Task -
Please return verbatim the entries from the line with "What do you see at coordinates (106, 1365)" through the line with "(320, 2403).", including both of those lines.

— start of The records —

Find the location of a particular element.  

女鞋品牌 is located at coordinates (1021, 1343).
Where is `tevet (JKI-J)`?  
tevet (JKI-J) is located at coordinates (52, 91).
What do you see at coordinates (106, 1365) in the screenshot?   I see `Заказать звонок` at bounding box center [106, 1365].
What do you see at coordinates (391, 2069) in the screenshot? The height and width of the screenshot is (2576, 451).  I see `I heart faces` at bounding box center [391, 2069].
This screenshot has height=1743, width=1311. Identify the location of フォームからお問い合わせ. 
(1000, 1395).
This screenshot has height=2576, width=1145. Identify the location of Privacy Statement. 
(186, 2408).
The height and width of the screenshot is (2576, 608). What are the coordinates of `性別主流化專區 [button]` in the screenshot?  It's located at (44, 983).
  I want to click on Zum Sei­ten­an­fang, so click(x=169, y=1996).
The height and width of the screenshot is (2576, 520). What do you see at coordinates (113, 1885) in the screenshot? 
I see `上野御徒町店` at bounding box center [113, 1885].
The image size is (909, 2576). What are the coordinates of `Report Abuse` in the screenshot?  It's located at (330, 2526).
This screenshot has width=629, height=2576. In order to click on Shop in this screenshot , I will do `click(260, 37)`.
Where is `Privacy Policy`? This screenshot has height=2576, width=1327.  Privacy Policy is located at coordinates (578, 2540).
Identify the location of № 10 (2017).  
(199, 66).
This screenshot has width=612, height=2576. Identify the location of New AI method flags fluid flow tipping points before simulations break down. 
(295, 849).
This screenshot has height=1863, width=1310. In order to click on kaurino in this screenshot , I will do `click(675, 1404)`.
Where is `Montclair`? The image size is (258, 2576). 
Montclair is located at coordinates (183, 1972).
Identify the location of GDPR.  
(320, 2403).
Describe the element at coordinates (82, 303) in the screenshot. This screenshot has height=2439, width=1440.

— end of The records —

Answer to the problem -
What do you see at coordinates (106, 1365) in the screenshot?   I see `Заказать звонок` at bounding box center [106, 1365].
What do you see at coordinates (391, 2069) in the screenshot? The height and width of the screenshot is (2576, 451).  I see `I heart faces` at bounding box center [391, 2069].
This screenshot has height=1743, width=1311. Identify the location of フォームからお問い合わせ. 
(1000, 1395).
This screenshot has height=2576, width=1145. Identify the location of Privacy Statement. 
(186, 2408).
The height and width of the screenshot is (2576, 608). What are the coordinates of `性別主流化專區 [button]` in the screenshot?  It's located at (44, 983).
  I want to click on Zum Sei­ten­an­fang, so click(x=169, y=1996).
The height and width of the screenshot is (2576, 520). What do you see at coordinates (113, 1885) in the screenshot? 
I see `上野御徒町店` at bounding box center [113, 1885].
The image size is (909, 2576). What are the coordinates of `Report Abuse` in the screenshot?  It's located at (330, 2526).
This screenshot has width=629, height=2576. In order to click on Shop in this screenshot , I will do `click(260, 37)`.
Where is `Privacy Policy`? This screenshot has height=2576, width=1327.  Privacy Policy is located at coordinates (578, 2540).
Identify the location of № 10 (2017).  
(199, 66).
This screenshot has width=612, height=2576. Identify the location of New AI method flags fluid flow tipping points before simulations break down. 
(295, 849).
This screenshot has height=1863, width=1310. In order to click on kaurino in this screenshot , I will do `click(675, 1404)`.
Where is `Montclair`? The image size is (258, 2576). 
Montclair is located at coordinates (183, 1972).
Identify the location of GDPR.  
(320, 2403).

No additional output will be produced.